— Start Document passage —

# Ruger's first show and some other cool things!



## rugersmom (Oct 28, 2013)

Ruger's first (and my first) dog show was a success! We got a blue ribbon in our amateur owner handler class (I'm not going to tell you all how many were in our class  ) after our debut in the conformation ring we went on to do our TDI testing which I am so happy to say Ruger passed with flying colors! After that we did our canine good citizen test which Ruger also passed! All in all it was a great day, I learned a lot and met some great people who were super helpful! The judge was very friendly and even offered me a few quick tips, she could tell it was our first show. Oh and Ruger even got to go on the news to talk about the show with his dad!!! I seriously cannot wait till Ruger's cost grows out and we can really start to compete with all the golden fluff balls!


----------



## rugersmom (Oct 28, 2013)

On the morning news!


----------



## Shellbug (Nov 14, 2013)

Oh wow impressive !! Not only a blue ribbon but television success  congratulations. He is very handsome. 


Sent from Petguide.com Free App


----------



## Alaska7133 (May 26, 2011)

Good job! Good for you for getting out there and seeing what Ruger can do. It is hard to put yourself out there in the show ring while everyone is looking at you. 

My first time in the ring was last year. We got 2 blue ribbons also in the puppy 9-12 month bitch class. Yes we were the only puppies in that class, but it was fun. As I entered the ring, I told the judge it was my first time. The judges were both very nice.

So get out there and do it again. You've got a great looking boy!


----------



## Ljilly28 (Jan 22, 2008)

Such happy faces! Congratulations.


----------



## Roushbabe (Feb 20, 2011)

That's awesome! Congrats on your first showing experience and to hear all the success afterwards is just great! I've never had my dog on TV before so you have me beat! LOL I also won my first shows with Keisel when he was 6 months old and yes, he was also the only one in his class - but it was a great experience! Keep at it!


----------



## Kylie (Feb 16, 2013)

Congratulations! That was quite a successful first show! So did Ruger earn any points toward his championship title? Or can you even earn points in the amateur owner handler class (I don't know much about conformation)?


----------



## Kmullen (Feb 17, 2010)

That is awesome! Huge Congrats!!


----------



## Alaska7133 (May 26, 2011)

Unfortunately only one boy and one girl will get the points toward their Championship. If they have a Championship or Grand Championship (GCh) then it's an entirely different point system. But with dogs and bitches working towards their Championship all the winners of each class such as the Amateur Owner Handler dog winner, goes on to compete against all the other dogs (boys) that own their classes. From those winners one dog and one bitch will be picked as the overall winners and will get the point(s). Conformation showing is tough, it's not like you get something for winning your class other than a ribbon. I've only showed my girl, never gotten a single point on her yet. It could be a very long process or a quick process for Ruger to get enough points to be a Champion in conformation.

Does anyone have the AKC link to how points work?


----------



## rugersmom (Oct 28, 2013)

Thanks Alaska! That is my understanding as well. Because we won our class we went back in against all other class dogs where they picked an overall winner and reserve which we were not. I plan on not showing him for probably two months aside from possible obedience if a show is close by because I need his coat to finish coming in before doing more conformation. I'm not opposed to putting him with a handler, but I do enjoy showing and am a quick learner.

— End Document passage —
— Start Raw data —

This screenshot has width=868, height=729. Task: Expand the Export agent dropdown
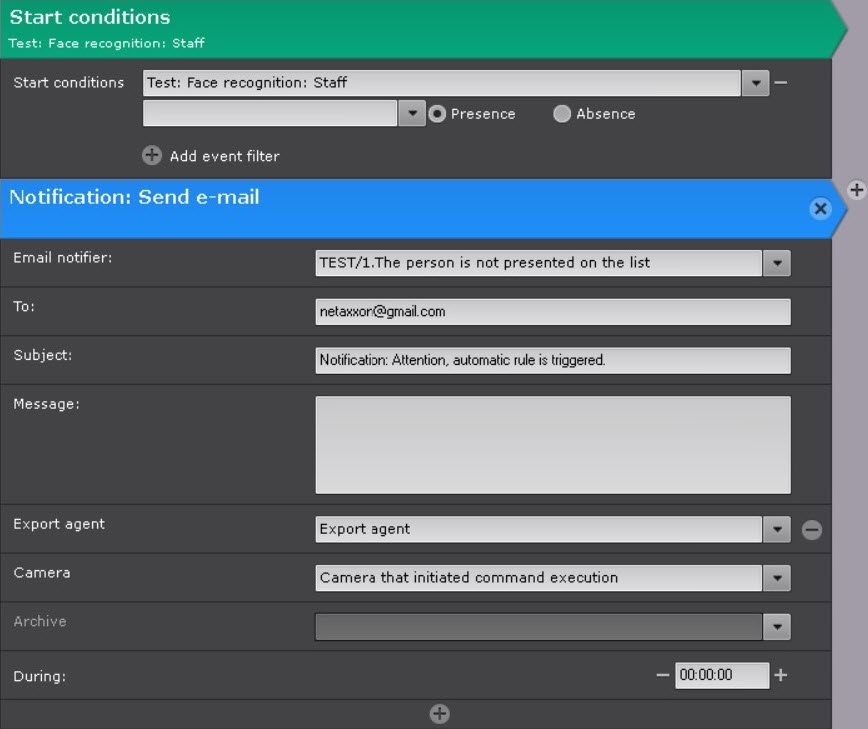point(777,530)
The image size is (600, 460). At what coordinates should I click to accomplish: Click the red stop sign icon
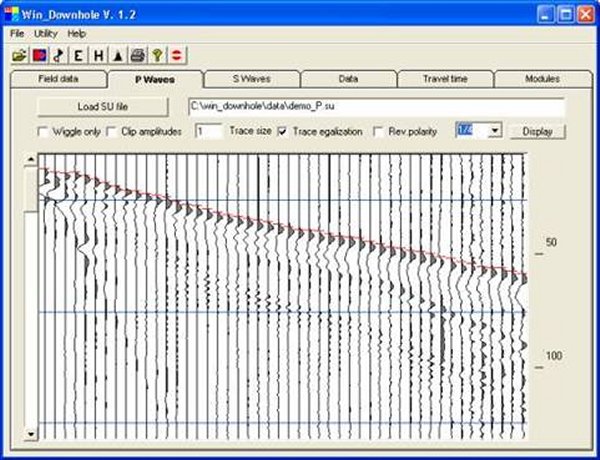176,54
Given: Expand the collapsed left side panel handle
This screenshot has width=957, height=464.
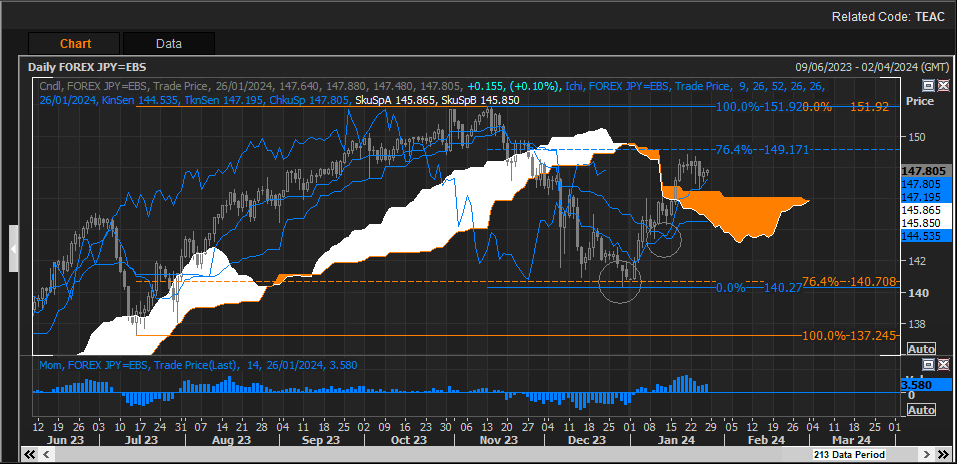Looking at the screenshot, I should click(14, 248).
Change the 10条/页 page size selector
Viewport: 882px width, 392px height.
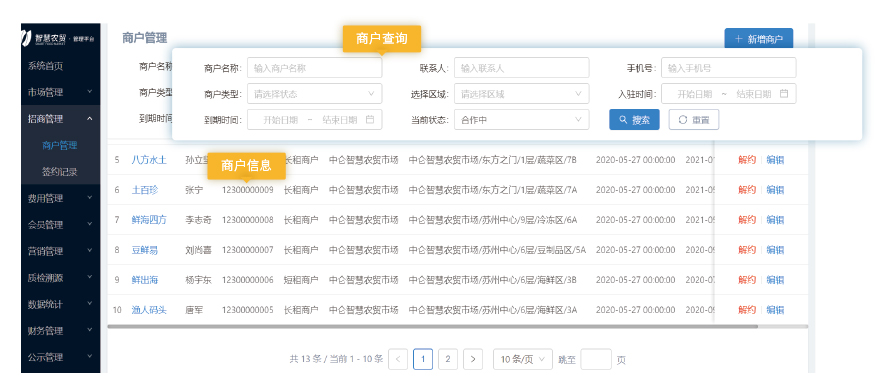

— End Raw data —

Directives:
1/ For each statement, say yes or no on whether it agrees with the dog show thread, and quote the words from the thread that decide it. (a) Ruger passed the canine good citizen test. (b) After winning his class, Ruger was picked as the overall winner. (c) Alaska7133 first went into the show ring last year.
2/ In the dog show thread, print everything from "My first time in" down to "great looking boy!".
The listing has no connection to the dog show thread.

Solutions to the tasks:
1/
(a) Yes: "After that we did our canine good citizen test which Ruger also passed!"
(b) No: "where they picked an overall winner and reserve which we were not."
(c) Yes: "My first time in the ring was last year."

2/
My first time in the ring was last year. We got 2 blue ribbons also in the puppy 9-12 month bitch class. Yes we were the only puppies in that class, but it was fun. As I entered the ring, I told the judge it was my first time. The judges were both very nice.

So get out there and do it again. You've got a great looking boy!